Investigation of Phosphorus-containing Flame-retardant Systems for Rigid Polyurethane Foam
Student thesis: Doctoral Thesis
Related Research Unit(s)
In recent years, the increasing number of high-rise building fires that lead to significant property losses and deaths has attracted considerable attention. Many of these fires were mainly caused by the ignition of the insulation materials of organic exterior walls. A widely used building insulation material is the rigid polyurethane foam (RPUF), which features unique properties, such as low density, low thermal conductivity, high strength, excellent adhesion, and superior mechanical property. However, the inflammability of RPUFs presents a certain degree of danger in terms of fire safety. Hence, the flame retardancy and fire safety of this material must be improved. With regard to flame retardants, current development trends lean toward non-halogen and environmentally friendly products. Among the non-halogen flame retardants, the phosphorus-containing ones have received increasing attention because of their high flame retardancy. Previous reports have indicated that many kinds of phosphorus-containing compounds are used to improve the flame retardancy of RPUFs. However, the wide variety of phosphorus-containing compounds as a result of the variability of their phosphorus oxidation states feature different flame retardation mechanisms and efficiencies. Such variation makes the selection of effective flame-retardant systems for RPUFs confusing and complicated. Therefore, a systematic study into the influence of the phosphorus oxidation states and structure–property relationships of phosphorus-based compounds on the flame retardancy of RPUFs is extremely necessary in the development of RPUF insulation materials with high flame retardancy and fire safety.

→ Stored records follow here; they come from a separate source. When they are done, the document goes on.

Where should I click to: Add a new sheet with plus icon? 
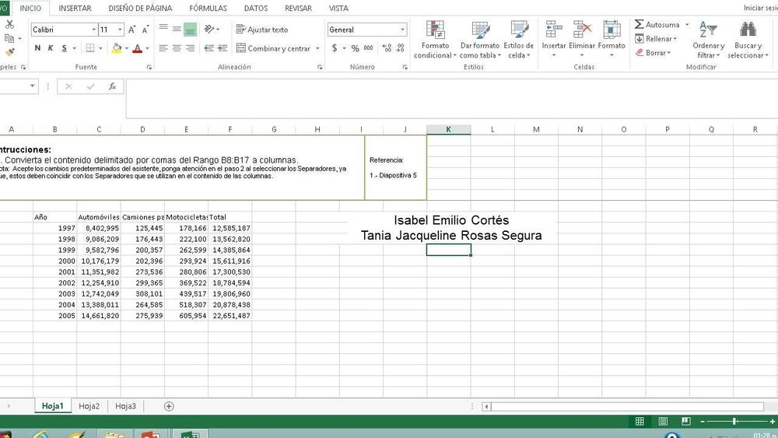click(169, 406)
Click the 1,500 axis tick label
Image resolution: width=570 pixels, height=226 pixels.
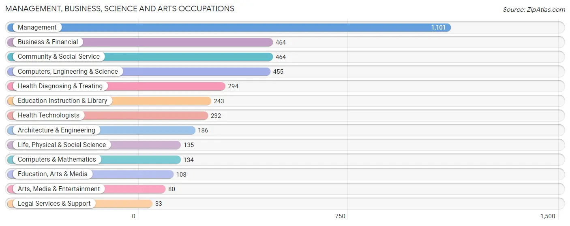[x=548, y=216]
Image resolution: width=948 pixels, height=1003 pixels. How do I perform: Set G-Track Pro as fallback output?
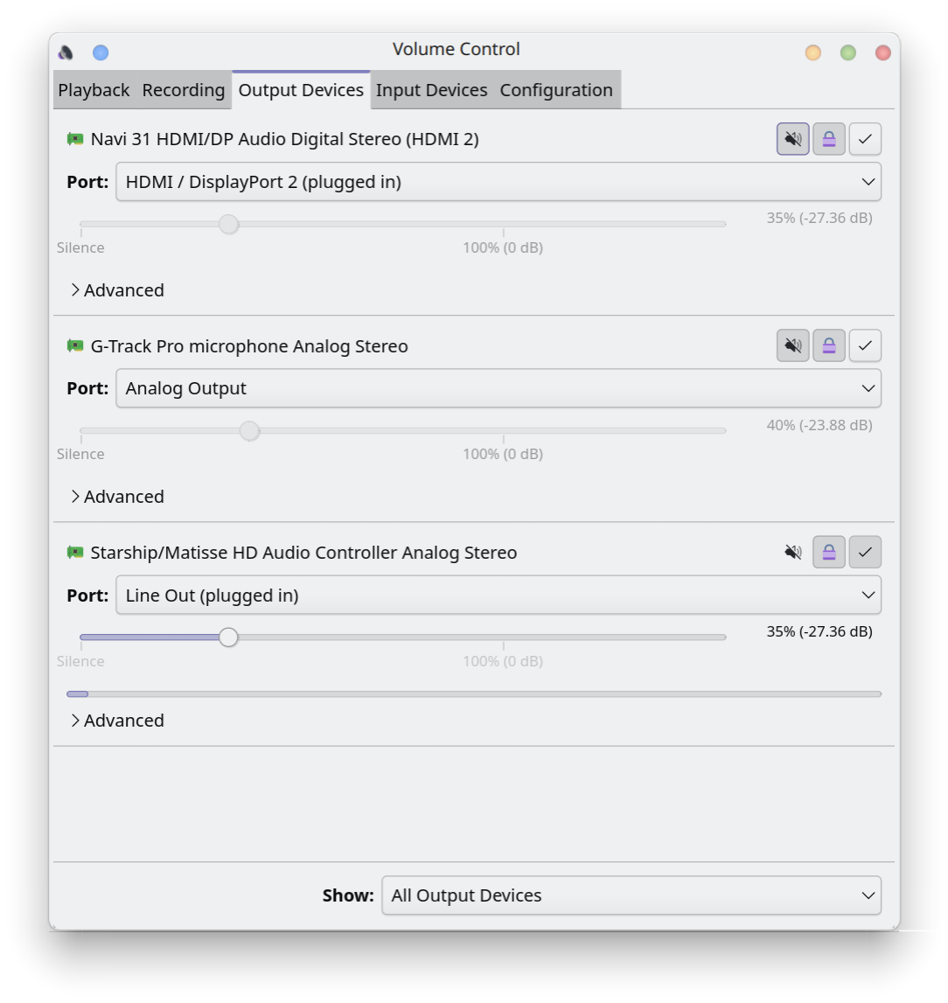pyautogui.click(x=864, y=346)
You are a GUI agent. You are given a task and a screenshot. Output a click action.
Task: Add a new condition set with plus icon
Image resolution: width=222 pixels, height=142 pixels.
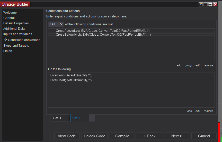pos(92,118)
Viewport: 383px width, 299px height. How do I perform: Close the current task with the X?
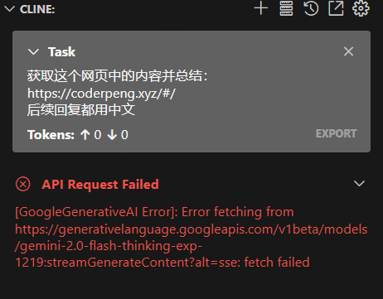tap(348, 51)
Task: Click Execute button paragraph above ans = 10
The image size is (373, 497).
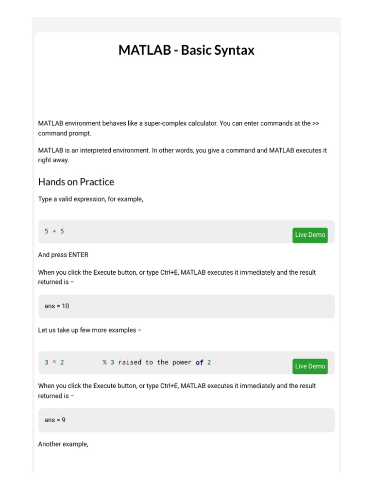Action: click(177, 273)
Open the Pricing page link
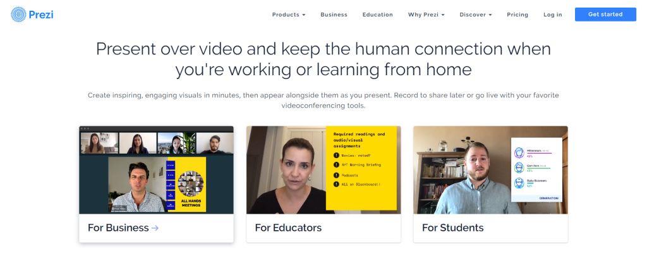The height and width of the screenshot is (270, 647). 517,15
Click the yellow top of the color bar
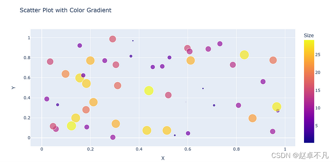The width and height of the screenshot is (335, 163). 309,42
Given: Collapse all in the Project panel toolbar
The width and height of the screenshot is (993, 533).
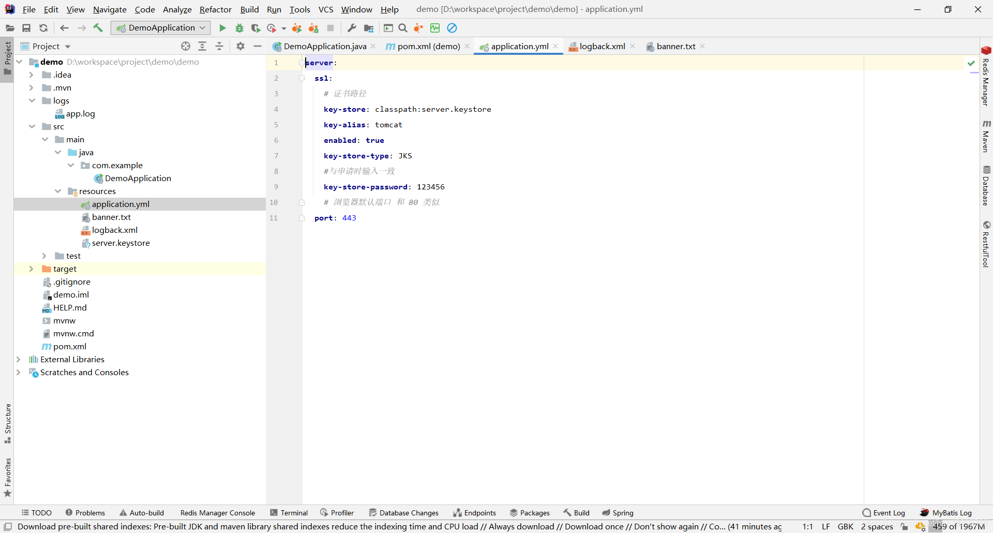Looking at the screenshot, I should tap(219, 46).
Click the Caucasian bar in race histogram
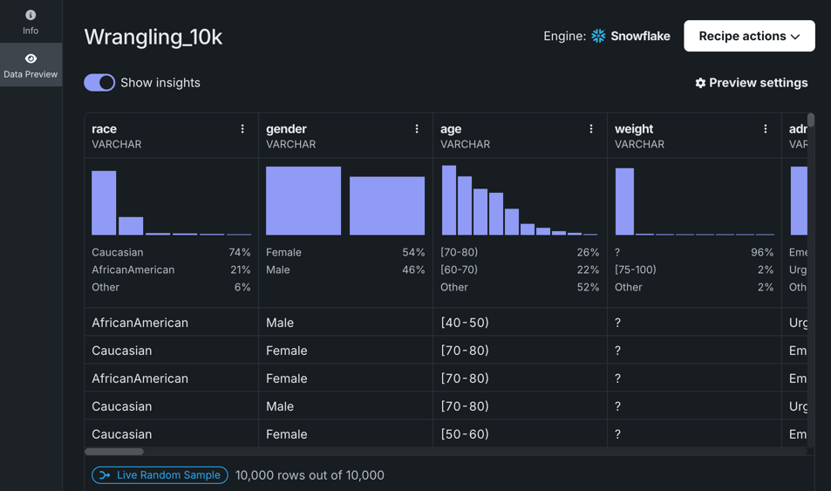The width and height of the screenshot is (831, 491). click(x=104, y=202)
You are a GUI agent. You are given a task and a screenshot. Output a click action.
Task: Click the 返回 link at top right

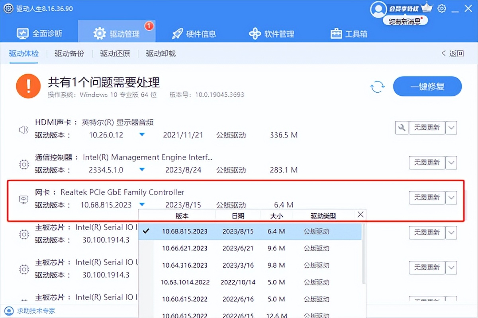453,53
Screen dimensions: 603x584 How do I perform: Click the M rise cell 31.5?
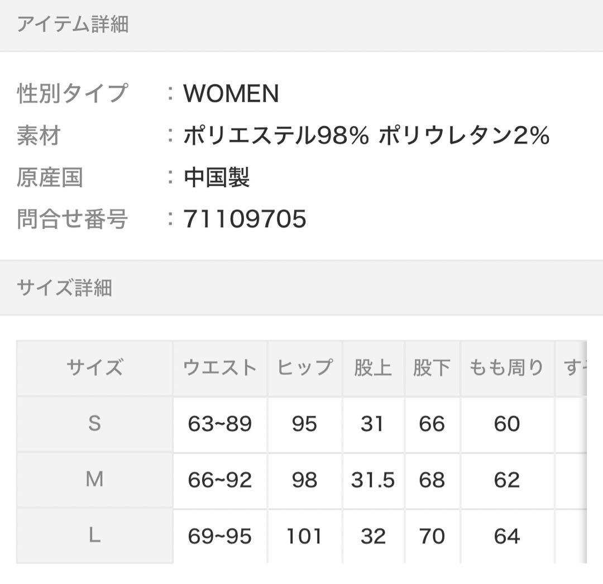click(372, 480)
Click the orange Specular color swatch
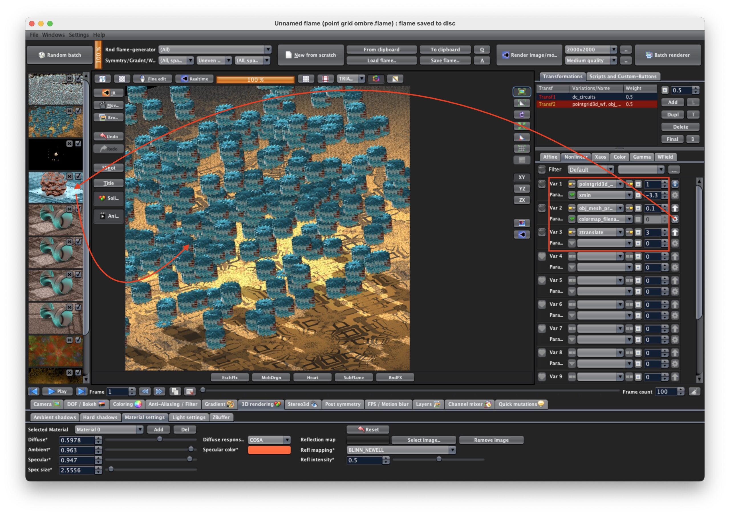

In this dissertation, different kinds of phosphorus-containing polyols with similar structures and different phosphorus oxidation states were synthesized through molecular design, characterized, and then introduced into the RPUF matrix by employing "reactive" methods. The influence of phosphorus oxidation states on the thermal stability and flame retardancy of the RPUFs were evaluated and discussed. For comparison, different kinds of phosphorus-containing melamine salts with similar structures and different phosphorus oxidation states were synthesized and then added into the RPUF matrix by employing "additive" methods. Then, the influence of phosphorus oxidation states on the thermal stability and flame retardancy of the RPUFs were again evaluated and discussed. Expandable graphite (EG), which possesses high flame retardancy in the condensed phase, was used to further improve the flame retardancy of the RPUFs. The use of EG was aimed at understanding the effect of its synergy with the phosphorus-containing polyols and melamine salts on the flame retardancy of the RPUFs. The optimal molecular structure design of the polyurethane foam itself was also considered to improve the flame retardancy of the RPUFs. To achieve a high flame retardancy rating, flame retardation techniques for the structural, condensed, and gas phases were combined. Finally, the smoke production behaviors of the RPUFs and the smoke suppression properties of several kinds of smoke suppressants were preliminarily investigated. The research process employed for this dissertation is as follows.
1. Three reactive phosphorus-based polyols, namely, bis(4-hydroxybutyl) phenylphosphate (BHPP-1), bis(4-hydroxybutyl) phenylphosphonate (BHPP-2), and 2-carboxyethyl phenylphosphinic acid glycol ester (CEPPG), were successfully synthesized and characterized. RPUF samples with various phosphorus contents and oxidation states were prepared by the in situ polymerization between polyols and isocyanate. The flame retardancy and thermal properties of the composites were evaluated on the basis of the limiting oxygen index (LOI), cone calorimetry, and thermogravimetric analysis (TGA) results. The thermal degradation processes were investigated via real-time Fourier transform infrared spectroscopy (RT-FTIR). The LOI results indicated that the flame retardancy of the three compounds in the RPUF matrix followed the sequence of BHPP-2 > BHPP-1 > CEPPG at the same phosphorus contents. The peak heat release rate (PHRR) and the total heat release (THR) rate of the modified RPUF samples were significantly reduced compared with the rates of the pure RPUF. However, the smoke production of the modified foam increased obviously, which is an undesirable condition.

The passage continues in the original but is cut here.